Main tasks of electric power supply subsystem are supplying, storing and distributing power between satellite subsystems. The specification of this subsystem is determined with respect to different requirements, such as power consumption of each subsystem. Based on the total required power of the satellite, power subsystem dictates utilizing deployable solar arrays or installing solar arrays on the satellite body. Measurements associated with satellite batteries are also being used to provide solar eclipse orbit energy. Limitations of battery charging should be considered in solar array design. It is also necessary to design other relevant elements for energy dispensation in all electric, electronic and electromechanical (EEE) equipment. In this regard, designers of subsystems should announce the required power to the electric power supply subsystem, and eventually the power subsystem design team allocates power to each subsystem considering limitations and requirements. Power budget is one of the most important parameters that should be announced by the system engineering team to any of the subsystems as the starting point of design. But the basis for designing power subsystem is the values that are declared as the requirements of each subsystem. Eventually, this loop will be determined and finalized during the sessions of the system engineers and the power team [39]. Flowchart of design activities in electric power supply subsystem (PWR) is presented in Fig. 7.

The on-board computer (OBC) subsystem provides processing requirements, memory for storing telemetric data, and hardware interfaces for satellite equipment. In addition to mentioned tasks, this subsystem should send appropriate control commands to different subsystems based on planned mission [40]. To design this subsystem, design engineers in all subsystems must announce the amount of data processing in their subsystem to the on-board computer subsystem. OBC, like the other subsystems, will report generated heat, required power and mass to the corresponding subsystems. Flowchart of activities in OBC subsystem is illustrated in Fig. 8.

### MATERIAL
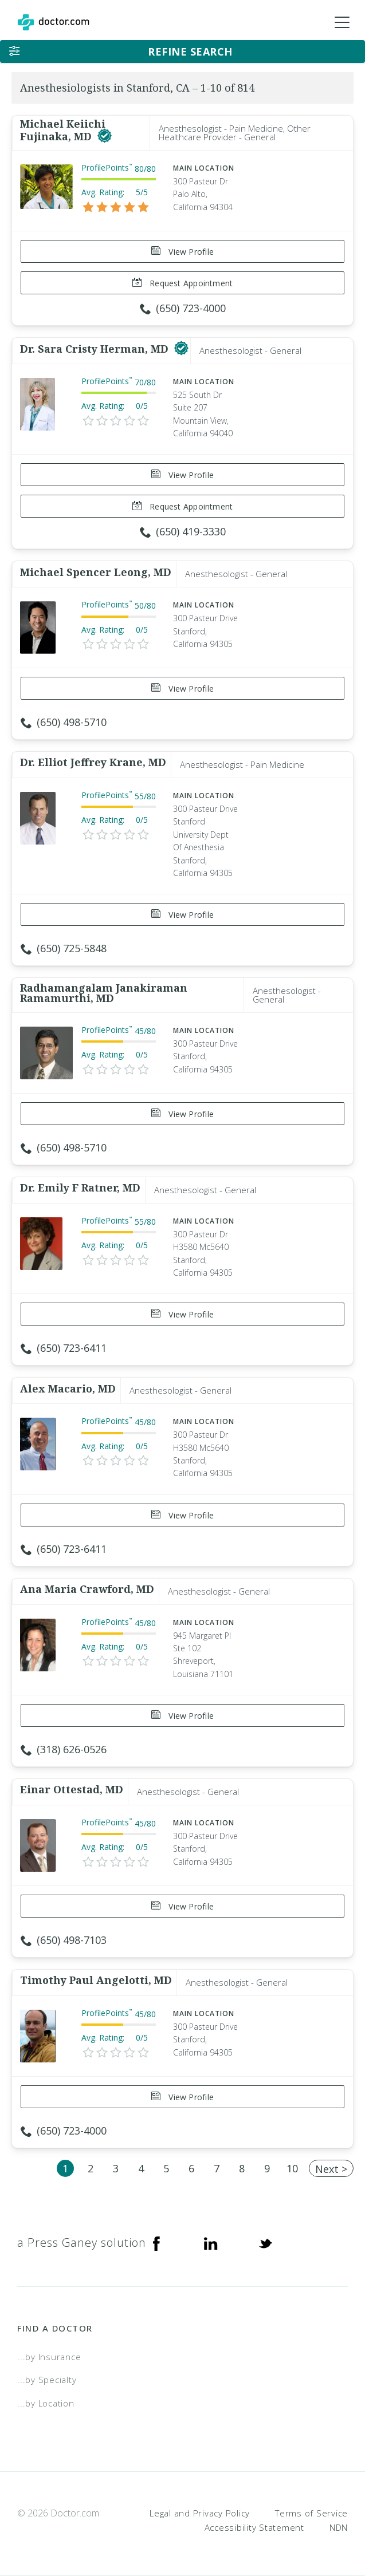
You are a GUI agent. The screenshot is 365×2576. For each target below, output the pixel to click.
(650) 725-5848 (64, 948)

### DIRECTIVE 1
According to the satellite subsystems text, what three things does the on-board computer subsystem report to the corresponding subsystems?
### DIRECTIVE 2
Extend the satellite subsystems text, picking up right after its last sentence.

### WRITTEN RESPONSE 1
Generated heat, required power and mass.

### WRITTEN RESPONSE 2
TCS satisfies temperature requirements for the optimal performance of each subsystem. The design inputs of this subsystem are the layout and optimum thermal condition for each subsystem, operating scenarios, power dissipation and heat generation in the subsystems. After thermal analysis, the thermal design of the satellite is provided and its considerations apply to the design of other subsystems. In this regard, all subsystems must declare their generated heat to TCS. Generally, calculation of heat in this subsystem should be done based on the power dissipation. On the other hand, the orbit and the condition of the satellites in space and the heat transfer to the environment is another source of production or loss of heat. The thermal control subsystem cooperates with structure and mechanism subsystem for layout of different subsystems [41,42]. Flowchart of activities in thermal control subsystem is presented in Fig. 9.

The graph of links between the main activities that are being extracted from the above explanation has been presented in Fig. 10. Based on this figure, it is clear that exchanged parameters between two activities and two teams are not defined in this figure and just this figure determine exchanged information between two activities and teams. In other words, there is talk about the “existence” of data exchange and data flow but in Fig. 10, there is no discussion about exchanged parameters. In the design structure matrix (DSM) just the existence of exchange is important and exchanged parameters are not reported. Although, knowledge about exchanged parameters could be useful in design process and these parameters will be displayed in the final process.

Figure 10: High-priority relationships between the main activities of the conceptual design of the constellation

As mentioned in the previous sections, to achieve a system design process based on DSM, initially the design process should be broken into smaller activities. Then, the interfaces between different activities should be determined and design structure matrix should be formed based on the discovered interfaces. In this research, the process was divided into 15 main activities; based on sufficient knowledge of the system and mission profile of the satellite constellation, higher order interfaces were identified between the activities. Now, DSM could be set up for the 15 main activities based on discovered interfaces with the high priority level. The initial form of the design structure matrix (DSM) for LEO satellite constellations is illustrated in Fig. 11.

Figure 11: Initial form of DSM for conceptual design of the LEO satellite constellation

The optimized DSM is shown in Fig. 12. As explained earlier, the links shown in Fig. 10 indicate that each activity delivers at least one high priority data to another activity as an input. Based on Fig. 10, it could be concluded that the design loops are created between the technical specifications and the launcher selection. There are also design loops after the attitude control subsystem. The final results of DSM analysis and the final process extracted will be presented in the next section.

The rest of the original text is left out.